Deja la pluma y la página, mitad en blanco: instrumento y material de una labor que se cumple cotidianamente casi sin pensarlo, por un hábito enraizado en lo más íntimo, en el esencial deseo.


Desde temprano en la mañana ha ido cumpliendo línea línea, con interrupciones --cada tanto-- del teléfono y sus contactos con el mundo infinito de la red.

Se detiene al llamado del carillón para tomar un descanso; porque, aunque no lo parezca, quién se sienta al escritorio y escribe durante un par de horas sin otro movimiento que el de la mano se cansa y necesita un momento de reposo.


Se lo pide el cuerpo.


Pide desperezarse, no porque estuvo perezoso sino porque en la concentración del trabajo de escribir todos los músculos estaban atentos al esfuerzo.

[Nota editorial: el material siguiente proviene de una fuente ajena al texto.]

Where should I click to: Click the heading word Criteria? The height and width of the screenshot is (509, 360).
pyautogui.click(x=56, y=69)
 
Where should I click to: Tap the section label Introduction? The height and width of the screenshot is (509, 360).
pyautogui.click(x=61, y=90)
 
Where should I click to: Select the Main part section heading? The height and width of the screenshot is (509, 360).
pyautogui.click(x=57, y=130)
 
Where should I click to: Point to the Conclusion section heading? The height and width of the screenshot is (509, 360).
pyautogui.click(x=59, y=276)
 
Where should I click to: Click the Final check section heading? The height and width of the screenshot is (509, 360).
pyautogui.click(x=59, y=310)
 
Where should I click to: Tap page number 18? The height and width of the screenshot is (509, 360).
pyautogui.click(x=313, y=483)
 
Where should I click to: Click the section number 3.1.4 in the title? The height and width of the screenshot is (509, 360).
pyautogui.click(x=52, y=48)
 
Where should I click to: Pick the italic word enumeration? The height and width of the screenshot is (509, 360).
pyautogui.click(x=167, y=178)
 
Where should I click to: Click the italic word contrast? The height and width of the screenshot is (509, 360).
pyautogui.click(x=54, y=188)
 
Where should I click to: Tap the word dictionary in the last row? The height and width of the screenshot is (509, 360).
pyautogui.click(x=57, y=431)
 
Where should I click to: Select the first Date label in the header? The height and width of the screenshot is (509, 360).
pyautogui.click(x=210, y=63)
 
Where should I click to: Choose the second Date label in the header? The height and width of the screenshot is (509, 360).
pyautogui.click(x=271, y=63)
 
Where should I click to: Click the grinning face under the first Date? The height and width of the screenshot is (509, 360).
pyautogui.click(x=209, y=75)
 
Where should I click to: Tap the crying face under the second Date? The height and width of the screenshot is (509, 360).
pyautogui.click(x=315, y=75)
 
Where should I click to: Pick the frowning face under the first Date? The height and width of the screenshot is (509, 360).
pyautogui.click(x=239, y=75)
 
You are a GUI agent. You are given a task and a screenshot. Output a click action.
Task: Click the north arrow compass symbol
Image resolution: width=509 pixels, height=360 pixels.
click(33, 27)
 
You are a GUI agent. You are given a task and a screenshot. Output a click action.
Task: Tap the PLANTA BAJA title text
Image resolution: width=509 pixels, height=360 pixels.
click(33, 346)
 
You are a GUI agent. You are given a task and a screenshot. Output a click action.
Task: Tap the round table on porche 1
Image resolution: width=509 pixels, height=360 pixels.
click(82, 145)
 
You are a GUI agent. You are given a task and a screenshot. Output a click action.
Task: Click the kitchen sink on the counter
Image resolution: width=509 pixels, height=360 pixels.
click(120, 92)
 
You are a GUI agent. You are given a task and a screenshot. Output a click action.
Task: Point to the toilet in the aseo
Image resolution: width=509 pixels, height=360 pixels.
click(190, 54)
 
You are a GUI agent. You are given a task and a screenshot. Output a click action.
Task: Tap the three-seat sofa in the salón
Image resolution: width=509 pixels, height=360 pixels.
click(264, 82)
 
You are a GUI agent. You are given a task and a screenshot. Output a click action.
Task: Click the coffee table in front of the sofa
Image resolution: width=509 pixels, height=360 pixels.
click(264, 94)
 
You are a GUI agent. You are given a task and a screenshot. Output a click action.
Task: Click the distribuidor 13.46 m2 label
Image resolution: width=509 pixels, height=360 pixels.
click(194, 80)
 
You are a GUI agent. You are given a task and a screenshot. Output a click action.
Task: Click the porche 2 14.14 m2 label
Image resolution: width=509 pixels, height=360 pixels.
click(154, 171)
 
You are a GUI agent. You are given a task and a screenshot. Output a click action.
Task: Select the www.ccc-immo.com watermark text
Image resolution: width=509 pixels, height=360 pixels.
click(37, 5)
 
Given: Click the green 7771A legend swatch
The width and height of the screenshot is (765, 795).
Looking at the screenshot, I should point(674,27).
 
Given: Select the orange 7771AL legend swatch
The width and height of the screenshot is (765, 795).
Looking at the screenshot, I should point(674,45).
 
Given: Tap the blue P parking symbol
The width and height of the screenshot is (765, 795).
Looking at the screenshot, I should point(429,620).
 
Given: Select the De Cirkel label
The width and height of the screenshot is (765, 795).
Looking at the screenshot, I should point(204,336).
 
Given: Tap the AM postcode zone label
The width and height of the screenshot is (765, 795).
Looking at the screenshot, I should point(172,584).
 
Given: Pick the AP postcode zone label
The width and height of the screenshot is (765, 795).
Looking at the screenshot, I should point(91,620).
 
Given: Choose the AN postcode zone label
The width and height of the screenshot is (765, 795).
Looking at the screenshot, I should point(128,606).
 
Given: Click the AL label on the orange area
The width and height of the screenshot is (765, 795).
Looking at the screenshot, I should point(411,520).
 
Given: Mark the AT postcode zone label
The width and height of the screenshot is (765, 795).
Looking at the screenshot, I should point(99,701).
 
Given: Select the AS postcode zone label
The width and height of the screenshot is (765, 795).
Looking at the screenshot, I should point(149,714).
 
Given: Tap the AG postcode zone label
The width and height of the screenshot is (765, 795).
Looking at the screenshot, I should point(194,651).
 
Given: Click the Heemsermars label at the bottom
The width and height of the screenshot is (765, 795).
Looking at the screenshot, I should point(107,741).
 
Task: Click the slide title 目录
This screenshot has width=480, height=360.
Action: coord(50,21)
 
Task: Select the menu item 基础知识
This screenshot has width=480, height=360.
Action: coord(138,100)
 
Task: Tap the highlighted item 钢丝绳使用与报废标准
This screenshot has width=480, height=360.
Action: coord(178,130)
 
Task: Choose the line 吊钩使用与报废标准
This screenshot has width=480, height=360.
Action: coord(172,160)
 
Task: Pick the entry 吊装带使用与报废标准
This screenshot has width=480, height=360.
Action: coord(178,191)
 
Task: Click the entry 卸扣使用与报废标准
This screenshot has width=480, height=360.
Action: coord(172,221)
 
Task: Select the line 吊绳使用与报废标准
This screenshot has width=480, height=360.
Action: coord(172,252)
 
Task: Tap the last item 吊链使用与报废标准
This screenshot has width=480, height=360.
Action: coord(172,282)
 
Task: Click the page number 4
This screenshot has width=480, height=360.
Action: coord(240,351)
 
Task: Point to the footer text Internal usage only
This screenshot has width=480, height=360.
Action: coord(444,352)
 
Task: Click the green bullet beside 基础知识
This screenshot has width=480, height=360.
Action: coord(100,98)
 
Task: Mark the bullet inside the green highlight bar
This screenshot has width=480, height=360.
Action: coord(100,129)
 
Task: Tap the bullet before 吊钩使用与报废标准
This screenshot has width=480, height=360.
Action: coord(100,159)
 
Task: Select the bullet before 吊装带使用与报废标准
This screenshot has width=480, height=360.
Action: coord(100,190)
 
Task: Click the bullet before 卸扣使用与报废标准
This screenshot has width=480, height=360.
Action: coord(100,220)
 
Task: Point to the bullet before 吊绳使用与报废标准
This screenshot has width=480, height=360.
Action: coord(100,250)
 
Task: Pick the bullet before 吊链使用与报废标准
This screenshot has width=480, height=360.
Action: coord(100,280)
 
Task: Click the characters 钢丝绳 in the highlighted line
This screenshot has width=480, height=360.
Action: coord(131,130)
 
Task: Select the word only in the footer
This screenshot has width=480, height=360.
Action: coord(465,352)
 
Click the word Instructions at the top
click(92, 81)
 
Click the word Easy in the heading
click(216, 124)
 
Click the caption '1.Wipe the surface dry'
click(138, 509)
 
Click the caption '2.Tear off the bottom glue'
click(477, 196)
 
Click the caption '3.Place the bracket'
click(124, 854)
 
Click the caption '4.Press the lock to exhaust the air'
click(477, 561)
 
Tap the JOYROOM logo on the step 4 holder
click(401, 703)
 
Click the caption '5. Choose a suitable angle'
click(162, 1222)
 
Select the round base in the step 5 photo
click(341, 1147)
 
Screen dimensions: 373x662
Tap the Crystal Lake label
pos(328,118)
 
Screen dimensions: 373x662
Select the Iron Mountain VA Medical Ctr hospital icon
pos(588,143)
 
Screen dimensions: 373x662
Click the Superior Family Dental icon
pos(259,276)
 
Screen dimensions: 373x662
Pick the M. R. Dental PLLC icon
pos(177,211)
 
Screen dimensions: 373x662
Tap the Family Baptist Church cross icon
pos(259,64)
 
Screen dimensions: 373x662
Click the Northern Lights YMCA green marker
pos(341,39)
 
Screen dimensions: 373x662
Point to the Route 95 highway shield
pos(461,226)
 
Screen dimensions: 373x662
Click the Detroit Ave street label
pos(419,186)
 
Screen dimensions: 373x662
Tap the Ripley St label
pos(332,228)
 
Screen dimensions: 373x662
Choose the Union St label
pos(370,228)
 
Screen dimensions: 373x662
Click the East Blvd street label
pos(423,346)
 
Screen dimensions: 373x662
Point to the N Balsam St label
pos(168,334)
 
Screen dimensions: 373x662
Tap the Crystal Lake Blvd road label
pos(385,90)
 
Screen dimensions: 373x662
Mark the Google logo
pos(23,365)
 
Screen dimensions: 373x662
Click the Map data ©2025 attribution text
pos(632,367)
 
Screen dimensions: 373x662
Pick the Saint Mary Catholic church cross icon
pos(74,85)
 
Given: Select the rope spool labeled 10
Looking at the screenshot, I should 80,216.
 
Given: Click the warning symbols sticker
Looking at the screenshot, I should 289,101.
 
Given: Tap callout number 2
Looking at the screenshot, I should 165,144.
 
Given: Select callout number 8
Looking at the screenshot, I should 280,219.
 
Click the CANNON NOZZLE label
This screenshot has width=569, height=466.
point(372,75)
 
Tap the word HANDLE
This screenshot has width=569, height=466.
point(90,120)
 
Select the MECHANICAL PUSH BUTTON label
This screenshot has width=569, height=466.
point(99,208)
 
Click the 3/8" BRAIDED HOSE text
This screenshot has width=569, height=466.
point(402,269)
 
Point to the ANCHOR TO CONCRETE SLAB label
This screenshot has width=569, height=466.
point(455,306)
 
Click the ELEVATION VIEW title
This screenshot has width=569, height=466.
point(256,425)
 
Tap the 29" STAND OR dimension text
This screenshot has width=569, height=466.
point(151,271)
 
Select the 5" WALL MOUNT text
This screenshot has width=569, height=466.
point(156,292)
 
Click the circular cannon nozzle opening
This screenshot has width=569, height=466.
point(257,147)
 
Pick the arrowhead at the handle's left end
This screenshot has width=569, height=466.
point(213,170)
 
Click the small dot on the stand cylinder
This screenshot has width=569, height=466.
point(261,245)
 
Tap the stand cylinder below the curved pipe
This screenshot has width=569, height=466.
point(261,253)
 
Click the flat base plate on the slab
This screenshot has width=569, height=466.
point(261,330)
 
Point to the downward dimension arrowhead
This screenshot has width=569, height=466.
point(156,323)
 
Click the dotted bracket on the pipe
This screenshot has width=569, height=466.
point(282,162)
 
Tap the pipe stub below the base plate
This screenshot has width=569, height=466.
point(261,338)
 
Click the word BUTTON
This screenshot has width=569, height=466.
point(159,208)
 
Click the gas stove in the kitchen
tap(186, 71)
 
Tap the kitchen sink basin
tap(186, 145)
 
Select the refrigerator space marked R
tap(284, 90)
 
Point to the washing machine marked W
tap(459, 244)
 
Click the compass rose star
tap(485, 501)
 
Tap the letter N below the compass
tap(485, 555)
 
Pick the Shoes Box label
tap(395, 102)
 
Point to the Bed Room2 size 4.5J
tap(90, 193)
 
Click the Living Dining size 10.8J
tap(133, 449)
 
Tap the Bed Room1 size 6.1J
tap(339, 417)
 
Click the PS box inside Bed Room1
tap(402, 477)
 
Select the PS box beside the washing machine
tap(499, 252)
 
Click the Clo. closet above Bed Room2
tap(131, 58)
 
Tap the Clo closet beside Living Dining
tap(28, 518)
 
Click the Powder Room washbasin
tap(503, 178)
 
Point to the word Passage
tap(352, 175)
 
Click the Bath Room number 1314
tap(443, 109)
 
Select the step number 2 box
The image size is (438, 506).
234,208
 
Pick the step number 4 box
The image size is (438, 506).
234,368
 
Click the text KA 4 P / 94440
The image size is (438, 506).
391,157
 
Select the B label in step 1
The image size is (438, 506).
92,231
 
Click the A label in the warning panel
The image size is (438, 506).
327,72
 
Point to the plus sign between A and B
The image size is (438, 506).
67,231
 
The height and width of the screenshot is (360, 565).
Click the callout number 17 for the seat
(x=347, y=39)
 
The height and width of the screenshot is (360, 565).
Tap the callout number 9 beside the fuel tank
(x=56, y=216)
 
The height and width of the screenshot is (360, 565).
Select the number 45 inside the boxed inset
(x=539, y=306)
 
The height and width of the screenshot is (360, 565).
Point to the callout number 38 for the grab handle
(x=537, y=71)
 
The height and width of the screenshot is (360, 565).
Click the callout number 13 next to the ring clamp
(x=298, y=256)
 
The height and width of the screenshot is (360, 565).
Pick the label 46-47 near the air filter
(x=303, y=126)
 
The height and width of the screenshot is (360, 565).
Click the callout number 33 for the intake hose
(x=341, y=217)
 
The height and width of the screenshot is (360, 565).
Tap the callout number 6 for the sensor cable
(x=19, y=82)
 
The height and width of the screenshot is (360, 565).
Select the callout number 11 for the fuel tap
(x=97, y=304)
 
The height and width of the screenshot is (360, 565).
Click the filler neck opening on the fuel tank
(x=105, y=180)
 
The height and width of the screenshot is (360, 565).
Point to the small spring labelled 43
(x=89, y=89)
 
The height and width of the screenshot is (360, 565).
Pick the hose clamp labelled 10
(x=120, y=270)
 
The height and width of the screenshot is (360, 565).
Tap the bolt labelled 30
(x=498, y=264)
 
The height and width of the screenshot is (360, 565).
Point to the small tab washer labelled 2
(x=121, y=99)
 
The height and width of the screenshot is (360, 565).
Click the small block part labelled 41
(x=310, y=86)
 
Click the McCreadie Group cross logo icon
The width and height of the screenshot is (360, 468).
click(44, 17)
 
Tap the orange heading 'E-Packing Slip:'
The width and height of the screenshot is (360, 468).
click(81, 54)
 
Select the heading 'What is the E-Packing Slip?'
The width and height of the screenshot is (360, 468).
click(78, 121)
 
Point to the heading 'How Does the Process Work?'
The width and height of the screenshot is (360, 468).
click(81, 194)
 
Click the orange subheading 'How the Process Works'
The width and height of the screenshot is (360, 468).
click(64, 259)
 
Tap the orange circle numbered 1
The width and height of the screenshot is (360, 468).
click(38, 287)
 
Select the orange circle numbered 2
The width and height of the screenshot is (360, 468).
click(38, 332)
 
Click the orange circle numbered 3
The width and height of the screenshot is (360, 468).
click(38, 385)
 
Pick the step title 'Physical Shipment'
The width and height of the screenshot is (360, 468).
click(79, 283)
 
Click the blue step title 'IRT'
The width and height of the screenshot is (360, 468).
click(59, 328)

No sólo la mano escribe, sino todo el cuerpo: magnífico instrumento que produce intrincadamente la palabra.


Y porque escribir es un acto vitalmente corporal no da lo mismo hacerlo en cualquier parte y de cualquier manera. El espacio en que se escribe, el rincón propio, la celda del escriba importa; tanto como importa el instrumento, sea pluma o computador.

El silencio de la biblioteca, la mesa firme frente a la ventana de la luz, el roce de la plumafuente en el papel sedoso, la inclinación del torso sobre lo que se va escribiendo son todos componentes esenciales del verso y la frase exacta, de la oración y el párrafo bordados del fino filigrana de tinta negra, garabato significante.


Como escribir, toda actividad creadora es un acto ritual, un gesto de homenaje, no a los dioses patéticos de las sectas temerosas, sino a la obstinada humanidad creadora de sí misma, primer y único motor de la realidad consciente.

No en balde se merece el descanso.

Échense a volar las campanas de la dicha humana.